#### [WHAT YOU NEED TO DO]
In the records below, find the line that contains "Open the Microsoft Services Agreement link" and the line that contains "Click the standalone". Set down exactly those lines and every line between them, and nothing more.

#### [RECORDED DATA]
Content starts

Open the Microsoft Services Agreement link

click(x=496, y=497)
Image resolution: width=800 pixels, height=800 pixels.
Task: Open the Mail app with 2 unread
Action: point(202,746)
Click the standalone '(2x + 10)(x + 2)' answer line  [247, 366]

Content ends
Content starts

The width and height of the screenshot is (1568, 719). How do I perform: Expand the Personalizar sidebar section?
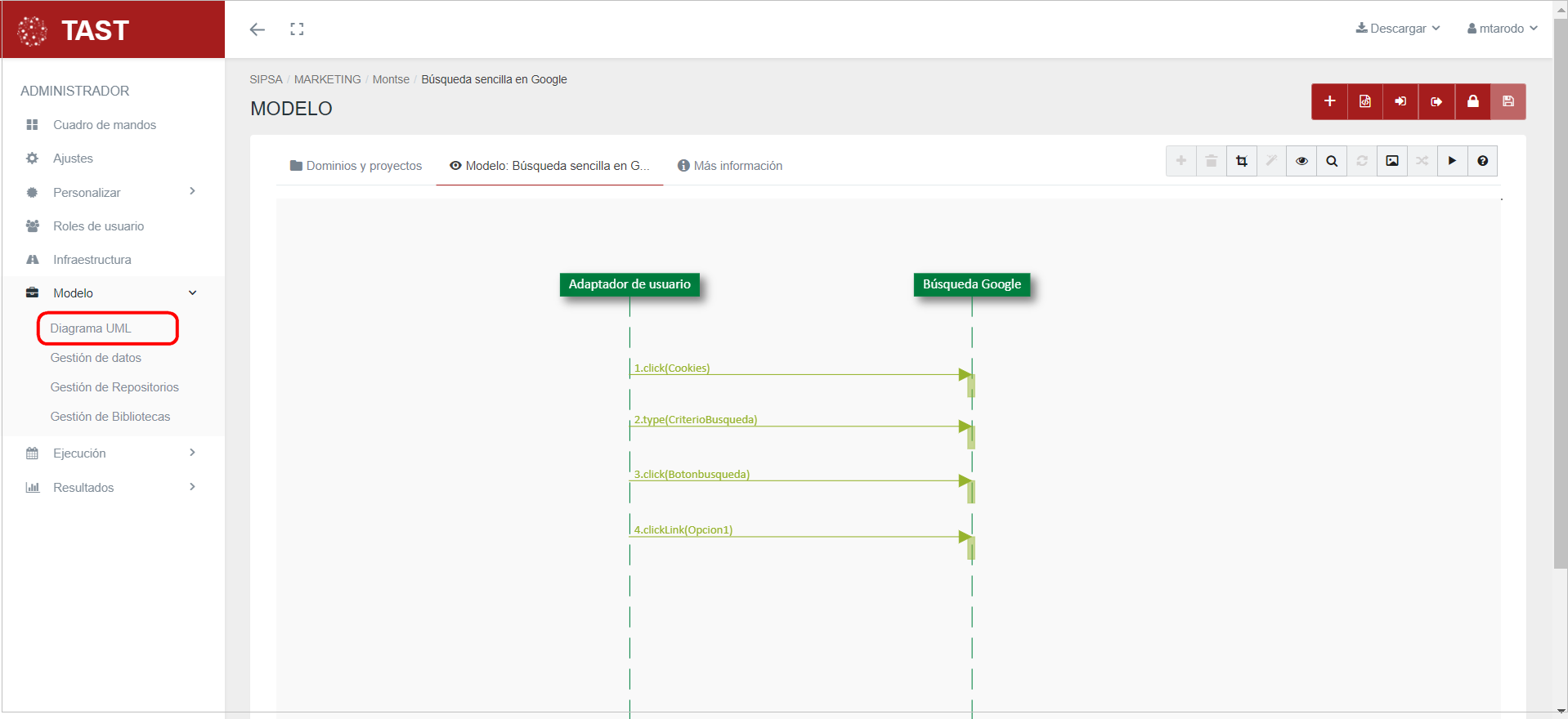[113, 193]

Content ends

#### [WORKED SOLUTION]
Open the Microsoft Services Agreement link

click(x=496, y=497)
Image resolution: width=800 pixels, height=800 pixels.
Task: Open the Mail app with 2 unread
Action: point(202,746)
Click the standalone '(2x + 10)(x + 2)' answer line  [247, 366]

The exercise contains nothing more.